TASK: Using the entries below, write out the line with "Choose the second line style radio button", the line with "This screenshot has width=1366, height=768.", and every line in between, exactly as each is written.

#### DATA PROVIDED ####

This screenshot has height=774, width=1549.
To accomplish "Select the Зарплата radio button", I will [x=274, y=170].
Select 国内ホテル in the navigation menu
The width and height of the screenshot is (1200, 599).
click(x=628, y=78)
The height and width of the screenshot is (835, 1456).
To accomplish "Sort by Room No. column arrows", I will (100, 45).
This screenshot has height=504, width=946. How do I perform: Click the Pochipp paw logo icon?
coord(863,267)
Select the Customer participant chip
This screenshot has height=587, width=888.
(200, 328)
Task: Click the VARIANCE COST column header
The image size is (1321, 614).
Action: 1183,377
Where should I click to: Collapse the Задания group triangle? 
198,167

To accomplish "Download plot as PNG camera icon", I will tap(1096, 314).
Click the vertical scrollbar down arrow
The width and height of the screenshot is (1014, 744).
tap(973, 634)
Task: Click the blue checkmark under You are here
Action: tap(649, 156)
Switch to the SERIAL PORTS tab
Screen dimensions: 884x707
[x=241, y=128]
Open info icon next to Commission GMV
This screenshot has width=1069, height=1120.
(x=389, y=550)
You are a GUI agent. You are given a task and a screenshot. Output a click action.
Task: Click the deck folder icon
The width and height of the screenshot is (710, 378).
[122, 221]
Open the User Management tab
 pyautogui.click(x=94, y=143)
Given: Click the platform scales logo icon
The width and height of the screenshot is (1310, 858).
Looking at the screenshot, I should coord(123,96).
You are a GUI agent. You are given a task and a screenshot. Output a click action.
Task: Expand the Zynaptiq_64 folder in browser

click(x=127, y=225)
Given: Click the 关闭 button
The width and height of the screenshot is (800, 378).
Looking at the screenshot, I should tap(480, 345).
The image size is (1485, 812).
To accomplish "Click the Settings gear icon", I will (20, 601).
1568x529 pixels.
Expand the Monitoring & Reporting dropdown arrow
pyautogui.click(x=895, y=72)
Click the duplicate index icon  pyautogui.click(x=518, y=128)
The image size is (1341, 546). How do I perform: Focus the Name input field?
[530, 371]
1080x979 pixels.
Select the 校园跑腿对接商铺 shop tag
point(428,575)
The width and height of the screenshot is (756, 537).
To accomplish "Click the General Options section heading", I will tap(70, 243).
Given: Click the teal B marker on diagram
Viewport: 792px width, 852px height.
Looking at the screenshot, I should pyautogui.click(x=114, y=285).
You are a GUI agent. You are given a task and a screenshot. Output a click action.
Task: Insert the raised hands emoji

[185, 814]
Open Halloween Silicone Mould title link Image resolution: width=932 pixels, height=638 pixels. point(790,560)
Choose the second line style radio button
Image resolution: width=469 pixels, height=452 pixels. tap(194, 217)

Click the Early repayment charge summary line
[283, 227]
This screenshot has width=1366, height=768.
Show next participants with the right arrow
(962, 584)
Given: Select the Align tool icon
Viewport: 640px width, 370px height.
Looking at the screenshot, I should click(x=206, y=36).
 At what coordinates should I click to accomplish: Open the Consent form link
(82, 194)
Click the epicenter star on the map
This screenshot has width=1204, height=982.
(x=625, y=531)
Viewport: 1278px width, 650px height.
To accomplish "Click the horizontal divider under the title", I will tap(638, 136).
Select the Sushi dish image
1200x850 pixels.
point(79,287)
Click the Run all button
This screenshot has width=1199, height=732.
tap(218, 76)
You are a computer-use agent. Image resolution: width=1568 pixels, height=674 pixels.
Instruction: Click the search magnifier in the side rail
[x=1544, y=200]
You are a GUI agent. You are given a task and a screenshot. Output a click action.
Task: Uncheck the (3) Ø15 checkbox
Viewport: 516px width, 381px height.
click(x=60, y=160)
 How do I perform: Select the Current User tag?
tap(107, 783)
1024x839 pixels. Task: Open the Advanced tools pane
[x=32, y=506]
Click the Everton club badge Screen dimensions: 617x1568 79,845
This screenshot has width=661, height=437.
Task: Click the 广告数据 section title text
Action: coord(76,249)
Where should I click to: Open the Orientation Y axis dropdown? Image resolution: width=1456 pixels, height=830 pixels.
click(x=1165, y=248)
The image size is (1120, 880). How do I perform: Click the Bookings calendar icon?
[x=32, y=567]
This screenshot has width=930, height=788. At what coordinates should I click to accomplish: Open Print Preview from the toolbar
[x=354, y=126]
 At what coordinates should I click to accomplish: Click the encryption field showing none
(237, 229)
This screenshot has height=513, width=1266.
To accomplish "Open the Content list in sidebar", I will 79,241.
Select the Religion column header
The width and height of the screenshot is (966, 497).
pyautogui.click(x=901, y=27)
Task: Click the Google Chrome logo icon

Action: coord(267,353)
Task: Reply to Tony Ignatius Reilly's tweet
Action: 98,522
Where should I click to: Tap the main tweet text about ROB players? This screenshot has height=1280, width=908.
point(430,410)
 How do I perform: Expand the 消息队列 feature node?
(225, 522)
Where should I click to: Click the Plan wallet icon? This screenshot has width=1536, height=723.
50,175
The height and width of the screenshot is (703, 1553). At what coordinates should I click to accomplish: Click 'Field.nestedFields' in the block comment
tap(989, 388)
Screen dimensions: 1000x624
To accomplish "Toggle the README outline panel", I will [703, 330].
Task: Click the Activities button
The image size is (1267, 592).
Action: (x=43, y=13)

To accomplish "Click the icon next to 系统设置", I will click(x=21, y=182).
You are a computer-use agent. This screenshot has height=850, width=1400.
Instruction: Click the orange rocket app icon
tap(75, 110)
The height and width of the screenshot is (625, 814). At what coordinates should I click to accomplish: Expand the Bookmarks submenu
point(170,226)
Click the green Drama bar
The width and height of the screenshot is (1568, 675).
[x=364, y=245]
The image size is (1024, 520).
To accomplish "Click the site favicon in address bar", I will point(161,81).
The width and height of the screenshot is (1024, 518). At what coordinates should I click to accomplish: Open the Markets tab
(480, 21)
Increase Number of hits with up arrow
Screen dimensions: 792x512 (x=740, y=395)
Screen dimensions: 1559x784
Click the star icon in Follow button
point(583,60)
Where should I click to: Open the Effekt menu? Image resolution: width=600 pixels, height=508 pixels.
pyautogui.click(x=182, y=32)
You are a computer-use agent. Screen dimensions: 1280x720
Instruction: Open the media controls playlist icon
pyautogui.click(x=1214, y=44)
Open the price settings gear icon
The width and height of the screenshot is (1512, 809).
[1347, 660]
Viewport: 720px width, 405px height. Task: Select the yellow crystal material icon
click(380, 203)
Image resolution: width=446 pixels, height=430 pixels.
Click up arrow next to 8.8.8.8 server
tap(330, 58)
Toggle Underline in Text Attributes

####

EXPECTED ANSWER:
Choose the second line style radio button
Image resolution: width=469 pixels, height=452 pixels. tap(194, 217)

Click the Early repayment charge summary line
[283, 227]
This screenshot has width=1366, height=768.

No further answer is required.